"Senpai...ohayou-"
Teguran halus dibarengi lambaian tangan tak pernah absen mengawali setiap pagi anak tunggal keluarga Miyaji. Tiap-tiap ia selesai mengunci pagar rendah yang menghubungkan antara jalan dan pekarangan rumahnya, seorang gadis dengan surai merah menyala pasti akan menyambutnya diseberang jalan. Dengan tawa ekspresif tanpa suara yang bisa memperbaiki suasana hati Miyaji Kiyoshi yang selalu buruk.
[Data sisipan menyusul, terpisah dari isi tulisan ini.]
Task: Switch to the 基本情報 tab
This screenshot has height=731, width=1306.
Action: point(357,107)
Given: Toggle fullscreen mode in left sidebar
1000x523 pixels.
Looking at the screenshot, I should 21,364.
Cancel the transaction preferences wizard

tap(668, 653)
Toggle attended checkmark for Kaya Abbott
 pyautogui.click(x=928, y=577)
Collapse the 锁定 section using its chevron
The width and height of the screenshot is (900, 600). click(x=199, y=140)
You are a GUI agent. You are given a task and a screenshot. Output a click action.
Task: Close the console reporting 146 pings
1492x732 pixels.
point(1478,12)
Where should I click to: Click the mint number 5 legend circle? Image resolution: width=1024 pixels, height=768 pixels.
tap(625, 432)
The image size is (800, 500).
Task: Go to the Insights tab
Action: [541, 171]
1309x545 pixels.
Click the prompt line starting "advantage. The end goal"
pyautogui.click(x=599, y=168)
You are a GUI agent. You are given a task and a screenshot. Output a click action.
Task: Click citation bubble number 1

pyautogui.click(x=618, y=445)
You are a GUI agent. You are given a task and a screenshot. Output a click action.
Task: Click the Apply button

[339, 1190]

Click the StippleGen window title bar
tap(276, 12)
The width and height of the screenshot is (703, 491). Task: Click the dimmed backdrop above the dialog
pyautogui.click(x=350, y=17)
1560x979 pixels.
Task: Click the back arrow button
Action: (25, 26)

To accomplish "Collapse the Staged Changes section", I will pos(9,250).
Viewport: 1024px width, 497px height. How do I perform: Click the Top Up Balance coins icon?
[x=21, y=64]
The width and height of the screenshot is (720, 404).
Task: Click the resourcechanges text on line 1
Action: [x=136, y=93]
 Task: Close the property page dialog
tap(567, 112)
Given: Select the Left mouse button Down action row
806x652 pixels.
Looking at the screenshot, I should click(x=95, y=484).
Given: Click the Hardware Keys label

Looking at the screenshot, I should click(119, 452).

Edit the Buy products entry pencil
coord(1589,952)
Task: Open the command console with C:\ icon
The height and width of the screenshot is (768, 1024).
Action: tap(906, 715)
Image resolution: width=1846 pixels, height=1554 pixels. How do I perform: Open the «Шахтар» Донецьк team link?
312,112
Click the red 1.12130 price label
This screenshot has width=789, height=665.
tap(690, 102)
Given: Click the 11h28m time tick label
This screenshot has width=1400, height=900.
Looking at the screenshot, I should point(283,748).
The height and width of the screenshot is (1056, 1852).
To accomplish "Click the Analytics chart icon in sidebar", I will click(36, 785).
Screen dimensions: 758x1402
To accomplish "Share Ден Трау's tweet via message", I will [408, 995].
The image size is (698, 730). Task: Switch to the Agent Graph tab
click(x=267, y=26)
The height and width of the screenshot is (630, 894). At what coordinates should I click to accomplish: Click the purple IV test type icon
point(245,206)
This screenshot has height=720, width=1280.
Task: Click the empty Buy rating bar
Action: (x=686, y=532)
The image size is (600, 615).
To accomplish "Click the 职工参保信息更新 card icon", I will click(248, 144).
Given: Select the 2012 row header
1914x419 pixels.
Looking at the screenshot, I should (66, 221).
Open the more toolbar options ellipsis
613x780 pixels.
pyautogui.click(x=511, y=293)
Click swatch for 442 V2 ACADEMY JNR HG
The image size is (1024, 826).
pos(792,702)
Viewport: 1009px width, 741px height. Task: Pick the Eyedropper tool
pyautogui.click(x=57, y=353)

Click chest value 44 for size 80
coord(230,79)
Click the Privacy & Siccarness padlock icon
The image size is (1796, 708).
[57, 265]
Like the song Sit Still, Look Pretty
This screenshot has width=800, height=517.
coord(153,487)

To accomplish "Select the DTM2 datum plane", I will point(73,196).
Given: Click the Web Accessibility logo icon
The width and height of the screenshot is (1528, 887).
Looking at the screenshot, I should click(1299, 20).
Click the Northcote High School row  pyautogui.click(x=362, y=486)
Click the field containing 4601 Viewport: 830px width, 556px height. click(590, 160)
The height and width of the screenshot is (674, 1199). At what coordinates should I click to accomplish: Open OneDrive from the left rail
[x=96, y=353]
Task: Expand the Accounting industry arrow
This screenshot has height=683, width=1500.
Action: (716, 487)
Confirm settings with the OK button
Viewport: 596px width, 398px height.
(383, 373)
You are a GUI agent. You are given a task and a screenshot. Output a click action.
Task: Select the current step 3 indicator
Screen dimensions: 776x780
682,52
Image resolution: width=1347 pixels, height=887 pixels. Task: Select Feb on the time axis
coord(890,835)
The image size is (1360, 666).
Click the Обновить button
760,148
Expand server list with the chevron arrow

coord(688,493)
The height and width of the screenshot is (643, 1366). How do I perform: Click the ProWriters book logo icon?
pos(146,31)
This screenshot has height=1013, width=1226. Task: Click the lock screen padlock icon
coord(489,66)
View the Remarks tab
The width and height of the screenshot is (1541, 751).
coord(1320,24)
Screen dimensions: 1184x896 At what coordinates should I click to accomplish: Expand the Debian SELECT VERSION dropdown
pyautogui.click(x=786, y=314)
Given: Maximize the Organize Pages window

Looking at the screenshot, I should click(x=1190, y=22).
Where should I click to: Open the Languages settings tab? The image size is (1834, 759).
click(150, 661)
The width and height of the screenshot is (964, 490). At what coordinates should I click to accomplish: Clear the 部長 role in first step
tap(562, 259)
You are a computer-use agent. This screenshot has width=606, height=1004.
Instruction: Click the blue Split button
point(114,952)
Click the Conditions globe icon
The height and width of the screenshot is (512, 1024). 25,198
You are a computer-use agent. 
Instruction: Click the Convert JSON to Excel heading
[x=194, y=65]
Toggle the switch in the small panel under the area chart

Namun pria dengan rema kuning emas hanya mengembalikan sapaan itu dengan mengukir senyum simpul di bibirnya. Ia senang, sudah pasti. Tapi terlalu sulit untuknya menunjukkan perbedaan antara senang, bahagia, dan rasa berterimakasih.
Dara manis dengan fisik mungil dan terlihat rapuh, menyelempangkan tas nya hingga jatuh di pinggulnya yang kecil. Ia terlihat berbicara dengan seseorang yang duduk didepan kemudi, sepertinya ia sempat menumpangi mobil hitam mengkilat itu sebelum akhirnya turun dan menyapa Kiyoshi.
Tak mau terlalu memikirkan, Kiyoshi menaiki sepeda berkarat yang juga selalu menemaninya berjualan koran setiap subuh. kakinya mulai mengayuh pedal dan roda-roda sepeda membawanya pergi meninggalkan gadis yang kini mengejar sambil menyerukan namanya.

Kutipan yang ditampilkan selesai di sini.